↓

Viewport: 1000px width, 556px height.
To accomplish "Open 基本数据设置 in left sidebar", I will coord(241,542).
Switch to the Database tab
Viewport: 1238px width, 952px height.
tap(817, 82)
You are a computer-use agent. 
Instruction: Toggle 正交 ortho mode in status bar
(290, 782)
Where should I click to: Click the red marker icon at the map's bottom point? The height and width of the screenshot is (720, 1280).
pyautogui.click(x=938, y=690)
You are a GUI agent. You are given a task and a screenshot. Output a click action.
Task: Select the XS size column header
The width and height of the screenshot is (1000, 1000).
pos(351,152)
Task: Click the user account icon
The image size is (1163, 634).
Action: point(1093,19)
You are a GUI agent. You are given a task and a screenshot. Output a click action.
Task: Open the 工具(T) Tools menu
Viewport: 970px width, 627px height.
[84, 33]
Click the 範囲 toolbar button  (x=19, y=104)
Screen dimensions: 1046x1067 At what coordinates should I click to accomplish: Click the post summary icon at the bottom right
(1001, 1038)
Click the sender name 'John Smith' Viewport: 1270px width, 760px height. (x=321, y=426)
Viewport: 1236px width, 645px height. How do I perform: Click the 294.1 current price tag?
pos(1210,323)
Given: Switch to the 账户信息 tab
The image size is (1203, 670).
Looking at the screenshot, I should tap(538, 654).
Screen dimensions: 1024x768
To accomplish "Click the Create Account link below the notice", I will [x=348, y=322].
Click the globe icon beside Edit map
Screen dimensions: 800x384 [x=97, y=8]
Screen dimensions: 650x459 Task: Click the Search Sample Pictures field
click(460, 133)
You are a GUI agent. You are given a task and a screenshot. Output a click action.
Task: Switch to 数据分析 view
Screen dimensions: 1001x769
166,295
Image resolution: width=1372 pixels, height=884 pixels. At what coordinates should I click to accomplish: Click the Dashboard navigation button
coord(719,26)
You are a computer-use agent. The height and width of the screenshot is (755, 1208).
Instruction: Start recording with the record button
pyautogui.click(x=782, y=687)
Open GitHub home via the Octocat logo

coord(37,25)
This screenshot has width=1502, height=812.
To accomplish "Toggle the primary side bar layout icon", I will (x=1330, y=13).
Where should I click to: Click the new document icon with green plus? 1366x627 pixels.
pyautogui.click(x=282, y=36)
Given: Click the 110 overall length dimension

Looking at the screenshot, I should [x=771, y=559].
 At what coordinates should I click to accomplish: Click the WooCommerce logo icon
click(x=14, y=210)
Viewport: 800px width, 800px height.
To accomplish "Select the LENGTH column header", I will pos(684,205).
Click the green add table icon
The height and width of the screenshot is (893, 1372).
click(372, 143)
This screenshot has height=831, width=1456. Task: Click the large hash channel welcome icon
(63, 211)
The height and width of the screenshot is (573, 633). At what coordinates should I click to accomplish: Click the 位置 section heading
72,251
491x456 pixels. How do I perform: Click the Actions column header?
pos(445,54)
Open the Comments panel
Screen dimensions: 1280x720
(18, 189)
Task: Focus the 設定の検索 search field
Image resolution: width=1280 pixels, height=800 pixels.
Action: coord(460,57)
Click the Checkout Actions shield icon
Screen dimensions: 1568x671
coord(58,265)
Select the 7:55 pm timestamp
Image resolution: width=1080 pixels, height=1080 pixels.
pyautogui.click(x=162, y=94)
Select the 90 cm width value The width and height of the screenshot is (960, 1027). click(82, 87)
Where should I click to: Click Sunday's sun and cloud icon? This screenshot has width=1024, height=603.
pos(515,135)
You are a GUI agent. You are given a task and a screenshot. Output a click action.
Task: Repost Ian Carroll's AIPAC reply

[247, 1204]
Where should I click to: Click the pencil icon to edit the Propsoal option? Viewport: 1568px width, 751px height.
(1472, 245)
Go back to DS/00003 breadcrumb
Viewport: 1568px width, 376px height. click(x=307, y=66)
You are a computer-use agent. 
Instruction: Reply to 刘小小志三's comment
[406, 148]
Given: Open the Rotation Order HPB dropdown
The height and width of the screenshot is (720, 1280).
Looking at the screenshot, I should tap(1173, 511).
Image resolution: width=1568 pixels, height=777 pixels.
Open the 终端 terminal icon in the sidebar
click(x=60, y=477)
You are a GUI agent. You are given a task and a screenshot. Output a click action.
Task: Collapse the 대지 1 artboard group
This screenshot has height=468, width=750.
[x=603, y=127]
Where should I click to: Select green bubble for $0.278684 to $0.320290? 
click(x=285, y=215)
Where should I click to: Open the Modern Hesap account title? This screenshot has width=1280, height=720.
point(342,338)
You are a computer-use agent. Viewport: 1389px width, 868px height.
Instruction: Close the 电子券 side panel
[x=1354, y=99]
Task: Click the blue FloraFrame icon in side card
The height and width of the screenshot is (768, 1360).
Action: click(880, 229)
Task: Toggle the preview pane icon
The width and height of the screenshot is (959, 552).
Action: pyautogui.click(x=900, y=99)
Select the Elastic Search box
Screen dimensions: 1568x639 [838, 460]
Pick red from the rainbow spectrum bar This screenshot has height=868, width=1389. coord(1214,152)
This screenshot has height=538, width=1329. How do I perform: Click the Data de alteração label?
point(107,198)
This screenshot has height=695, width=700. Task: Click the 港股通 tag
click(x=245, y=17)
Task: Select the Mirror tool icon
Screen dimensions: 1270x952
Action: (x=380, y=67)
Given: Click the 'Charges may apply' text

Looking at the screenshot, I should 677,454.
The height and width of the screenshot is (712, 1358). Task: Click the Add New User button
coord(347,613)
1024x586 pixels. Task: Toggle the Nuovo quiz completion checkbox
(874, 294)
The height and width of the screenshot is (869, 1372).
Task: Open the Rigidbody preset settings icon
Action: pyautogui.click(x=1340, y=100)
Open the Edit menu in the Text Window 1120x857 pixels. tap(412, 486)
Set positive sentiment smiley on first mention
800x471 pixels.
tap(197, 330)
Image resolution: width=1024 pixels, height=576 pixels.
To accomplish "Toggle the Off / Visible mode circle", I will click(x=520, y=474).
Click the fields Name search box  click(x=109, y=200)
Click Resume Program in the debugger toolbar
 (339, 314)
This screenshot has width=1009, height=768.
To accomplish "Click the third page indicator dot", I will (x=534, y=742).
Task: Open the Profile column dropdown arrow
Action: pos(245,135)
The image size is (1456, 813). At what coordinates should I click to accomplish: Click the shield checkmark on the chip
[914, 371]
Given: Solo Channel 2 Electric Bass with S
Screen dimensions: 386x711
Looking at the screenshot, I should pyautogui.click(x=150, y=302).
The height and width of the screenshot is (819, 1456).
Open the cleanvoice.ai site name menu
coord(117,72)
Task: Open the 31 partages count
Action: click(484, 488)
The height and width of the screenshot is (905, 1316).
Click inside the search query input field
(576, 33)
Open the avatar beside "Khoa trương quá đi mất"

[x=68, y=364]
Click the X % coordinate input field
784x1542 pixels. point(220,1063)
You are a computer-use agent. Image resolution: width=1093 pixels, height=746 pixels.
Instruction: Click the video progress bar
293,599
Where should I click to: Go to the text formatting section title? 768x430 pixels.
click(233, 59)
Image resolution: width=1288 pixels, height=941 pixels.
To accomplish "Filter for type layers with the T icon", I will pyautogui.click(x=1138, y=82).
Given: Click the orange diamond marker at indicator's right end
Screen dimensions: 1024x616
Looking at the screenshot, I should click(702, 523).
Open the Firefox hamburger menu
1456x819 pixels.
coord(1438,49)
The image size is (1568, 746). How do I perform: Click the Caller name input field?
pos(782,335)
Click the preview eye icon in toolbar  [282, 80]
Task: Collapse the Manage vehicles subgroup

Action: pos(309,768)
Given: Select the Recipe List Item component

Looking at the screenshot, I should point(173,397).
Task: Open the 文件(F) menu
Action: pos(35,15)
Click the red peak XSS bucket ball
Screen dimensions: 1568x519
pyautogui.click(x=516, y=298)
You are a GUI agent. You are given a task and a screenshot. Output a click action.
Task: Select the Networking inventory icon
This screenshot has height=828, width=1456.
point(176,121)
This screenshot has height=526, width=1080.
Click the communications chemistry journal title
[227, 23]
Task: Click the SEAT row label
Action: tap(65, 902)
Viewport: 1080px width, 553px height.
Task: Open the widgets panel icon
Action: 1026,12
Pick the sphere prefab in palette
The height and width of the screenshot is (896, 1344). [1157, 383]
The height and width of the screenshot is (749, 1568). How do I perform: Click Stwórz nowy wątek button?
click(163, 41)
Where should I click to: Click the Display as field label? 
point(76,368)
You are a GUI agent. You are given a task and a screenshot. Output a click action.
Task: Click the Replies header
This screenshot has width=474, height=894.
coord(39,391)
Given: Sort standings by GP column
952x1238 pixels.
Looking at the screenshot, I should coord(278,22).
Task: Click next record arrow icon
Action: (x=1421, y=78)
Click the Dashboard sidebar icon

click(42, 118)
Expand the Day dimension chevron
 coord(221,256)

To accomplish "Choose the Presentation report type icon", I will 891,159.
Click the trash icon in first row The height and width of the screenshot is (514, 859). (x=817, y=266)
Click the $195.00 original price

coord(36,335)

↑

● **Stated task**
Locate each line in the listing above that contains the string "coordinates", and copy every such line in full.

● **Result**
Screen dimensions: 1046x1067 At what coordinates should I click to accomplish: Click the post summary icon at the bottom right
Image resolution: width=1372 pixels, height=884 pixels. At what coordinates should I click to accomplish: Click the Dashboard navigation button
 At what coordinates should I click to accomplish: Click the WooCommerce logo icon
The height and width of the screenshot is (573, 633). At what coordinates should I click to accomplish: Click the 位置 section heading
The image size is (1456, 813). At what coordinates should I click to accomplish: Click the shield checkmark on the chip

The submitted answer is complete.